Copy each entry below without any change.

Saved entries:
--
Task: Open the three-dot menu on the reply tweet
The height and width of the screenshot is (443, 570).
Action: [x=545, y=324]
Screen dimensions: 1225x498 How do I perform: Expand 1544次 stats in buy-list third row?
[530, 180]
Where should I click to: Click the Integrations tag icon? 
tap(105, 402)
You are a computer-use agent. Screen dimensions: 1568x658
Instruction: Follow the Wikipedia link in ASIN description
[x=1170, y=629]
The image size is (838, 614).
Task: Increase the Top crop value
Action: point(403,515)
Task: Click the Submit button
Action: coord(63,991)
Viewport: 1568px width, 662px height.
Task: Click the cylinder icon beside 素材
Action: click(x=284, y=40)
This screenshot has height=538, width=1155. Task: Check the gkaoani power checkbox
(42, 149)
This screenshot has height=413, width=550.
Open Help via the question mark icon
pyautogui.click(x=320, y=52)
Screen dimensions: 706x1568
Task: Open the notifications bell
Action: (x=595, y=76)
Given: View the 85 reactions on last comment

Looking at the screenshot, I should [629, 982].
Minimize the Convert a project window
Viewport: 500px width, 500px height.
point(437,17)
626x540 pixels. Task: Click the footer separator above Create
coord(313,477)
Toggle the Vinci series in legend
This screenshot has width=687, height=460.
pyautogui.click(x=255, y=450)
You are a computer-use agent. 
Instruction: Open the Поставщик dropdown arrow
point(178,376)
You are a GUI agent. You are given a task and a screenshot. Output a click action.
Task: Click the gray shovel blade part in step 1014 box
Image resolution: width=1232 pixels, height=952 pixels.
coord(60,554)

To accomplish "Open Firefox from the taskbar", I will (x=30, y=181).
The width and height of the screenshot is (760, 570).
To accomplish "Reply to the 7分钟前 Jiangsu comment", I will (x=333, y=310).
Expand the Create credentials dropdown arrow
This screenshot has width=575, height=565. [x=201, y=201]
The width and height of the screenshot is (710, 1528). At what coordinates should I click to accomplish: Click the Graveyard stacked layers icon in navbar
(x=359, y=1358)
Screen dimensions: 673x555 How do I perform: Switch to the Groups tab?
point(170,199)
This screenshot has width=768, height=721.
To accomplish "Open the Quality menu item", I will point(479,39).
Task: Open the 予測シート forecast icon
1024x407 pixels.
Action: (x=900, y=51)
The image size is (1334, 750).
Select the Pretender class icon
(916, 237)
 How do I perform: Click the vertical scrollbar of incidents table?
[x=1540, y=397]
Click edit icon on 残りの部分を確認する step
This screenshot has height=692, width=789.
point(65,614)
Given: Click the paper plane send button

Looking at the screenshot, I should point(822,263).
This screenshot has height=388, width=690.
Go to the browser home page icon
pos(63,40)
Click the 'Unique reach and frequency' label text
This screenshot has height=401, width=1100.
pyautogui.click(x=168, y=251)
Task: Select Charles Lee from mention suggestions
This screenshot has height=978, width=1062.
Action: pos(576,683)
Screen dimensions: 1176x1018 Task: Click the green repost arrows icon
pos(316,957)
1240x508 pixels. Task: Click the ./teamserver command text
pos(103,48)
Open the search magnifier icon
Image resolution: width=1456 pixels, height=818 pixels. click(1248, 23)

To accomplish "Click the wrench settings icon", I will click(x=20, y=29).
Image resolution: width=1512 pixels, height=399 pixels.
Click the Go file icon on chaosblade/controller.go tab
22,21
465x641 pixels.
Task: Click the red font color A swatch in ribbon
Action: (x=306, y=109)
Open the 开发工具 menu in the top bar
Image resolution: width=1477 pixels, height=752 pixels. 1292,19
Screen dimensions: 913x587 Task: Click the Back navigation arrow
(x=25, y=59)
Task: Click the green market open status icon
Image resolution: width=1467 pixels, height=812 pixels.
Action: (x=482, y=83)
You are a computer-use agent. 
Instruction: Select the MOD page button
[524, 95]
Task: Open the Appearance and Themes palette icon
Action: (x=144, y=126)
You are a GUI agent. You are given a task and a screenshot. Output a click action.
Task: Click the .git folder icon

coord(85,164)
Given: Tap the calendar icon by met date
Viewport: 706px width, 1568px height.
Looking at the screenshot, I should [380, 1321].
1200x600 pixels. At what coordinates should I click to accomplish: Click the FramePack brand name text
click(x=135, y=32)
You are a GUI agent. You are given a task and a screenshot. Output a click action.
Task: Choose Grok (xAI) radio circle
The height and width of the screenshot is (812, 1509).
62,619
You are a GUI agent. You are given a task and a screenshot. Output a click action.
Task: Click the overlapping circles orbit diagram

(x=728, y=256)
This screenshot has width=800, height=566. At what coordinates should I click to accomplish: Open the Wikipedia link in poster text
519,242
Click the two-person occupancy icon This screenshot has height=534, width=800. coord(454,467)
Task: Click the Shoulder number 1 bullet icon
--
Response »
Task: Open the three-dot menu on the reply tweet
The height and width of the screenshot is (443, 570).
Action: [x=545, y=324]
Screen dimensions: 1225x498 How do I perform: Expand 1544次 stats in buy-list third row?
[530, 180]
Where should I click to: Click the Integrations tag icon? 
tap(105, 402)
You are a computer-use agent. Screen dimensions: 1568x658
Instruction: Follow the Wikipedia link in ASIN description
[x=1170, y=629]
The image size is (838, 614).
Task: Increase the Top crop value
Action: point(403,515)
Task: Click the Submit button
Action: coord(63,991)
Viewport: 1568px width, 662px height.
Task: Click the cylinder icon beside 素材
Action: click(x=284, y=40)
This screenshot has height=538, width=1155. Task: Check the gkaoani power checkbox
(42, 149)
This screenshot has height=413, width=550.
Open Help via the question mark icon
pyautogui.click(x=320, y=52)
Screen dimensions: 706x1568
Task: Open the notifications bell
Action: (x=595, y=76)
Given: View the 85 reactions on last comment

Looking at the screenshot, I should [629, 982].
Minimize the Convert a project window
Viewport: 500px width, 500px height.
point(437,17)
626x540 pixels. Task: Click the footer separator above Create
coord(313,477)
Toggle the Vinci series in legend
This screenshot has width=687, height=460.
pyautogui.click(x=255, y=450)
You are a computer-use agent. 
Instruction: Open the Поставщик dropdown arrow
point(178,376)
You are a GUI agent. You are given a task and a screenshot. Output a click action.
Task: Click the gray shovel blade part in step 1014 box
Image resolution: width=1232 pixels, height=952 pixels.
coord(60,554)

To accomplish "Open Firefox from the taskbar", I will (x=30, y=181).
The width and height of the screenshot is (760, 570).
To accomplish "Reply to the 7分钟前 Jiangsu comment", I will (x=333, y=310).
Expand the Create credentials dropdown arrow
This screenshot has width=575, height=565. [x=201, y=201]
The width and height of the screenshot is (710, 1528). At what coordinates should I click to accomplish: Click the Graveyard stacked layers icon in navbar
(x=359, y=1358)
Screen dimensions: 673x555 How do I perform: Switch to the Groups tab?
point(170,199)
This screenshot has width=768, height=721.
To accomplish "Open the Quality menu item", I will point(479,39).
Task: Open the 予測シート forecast icon
1024x407 pixels.
Action: (x=900, y=51)
The image size is (1334, 750).
Select the Pretender class icon
(916, 237)
 How do I perform: Click the vertical scrollbar of incidents table?
[x=1540, y=397]
Click edit icon on 残りの部分を確認する step
This screenshot has height=692, width=789.
point(65,614)
Given: Click the paper plane send button

Looking at the screenshot, I should point(822,263).
This screenshot has height=388, width=690.
Go to the browser home page icon
pos(63,40)
Click the 'Unique reach and frequency' label text
This screenshot has height=401, width=1100.
pyautogui.click(x=168, y=251)
Task: Select Charles Lee from mention suggestions
This screenshot has height=978, width=1062.
Action: pos(576,683)
Screen dimensions: 1176x1018 Task: Click the green repost arrows icon
pos(316,957)
1240x508 pixels. Task: Click the ./teamserver command text
pos(103,48)
Open the search magnifier icon
Image resolution: width=1456 pixels, height=818 pixels. click(1248, 23)

To accomplish "Click the wrench settings icon", I will click(x=20, y=29).
Image resolution: width=1512 pixels, height=399 pixels.
Click the Go file icon on chaosblade/controller.go tab
22,21
465x641 pixels.
Task: Click the red font color A swatch in ribbon
Action: (x=306, y=109)
Open the 开发工具 menu in the top bar
Image resolution: width=1477 pixels, height=752 pixels. 1292,19
Screen dimensions: 913x587 Task: Click the Back navigation arrow
(x=25, y=59)
Task: Click the green market open status icon
Image resolution: width=1467 pixels, height=812 pixels.
Action: (x=482, y=83)
You are a computer-use agent. 
Instruction: Select the MOD page button
[524, 95]
Task: Open the Appearance and Themes palette icon
Action: (x=144, y=126)
You are a GUI agent. You are given a task and a screenshot. Output a click action.
Task: Click the .git folder icon

coord(85,164)
Given: Tap the calendar icon by met date
Viewport: 706px width, 1568px height.
Looking at the screenshot, I should [380, 1321].
1200x600 pixels. At what coordinates should I click to accomplish: Click the FramePack brand name text
click(x=135, y=32)
You are a GUI agent. You are given a task and a screenshot. Output a click action.
Task: Choose Grok (xAI) radio circle
The height and width of the screenshot is (812, 1509).
62,619
You are a GUI agent. You are given a task and a screenshot. Output a click action.
Task: Click the overlapping circles orbit diagram

(x=728, y=256)
This screenshot has width=800, height=566. At what coordinates should I click to accomplish: Open the Wikipedia link in poster text
519,242
Click the two-person occupancy icon This screenshot has height=534, width=800. coord(454,467)
Task: Click the Shoulder number 1 bullet icon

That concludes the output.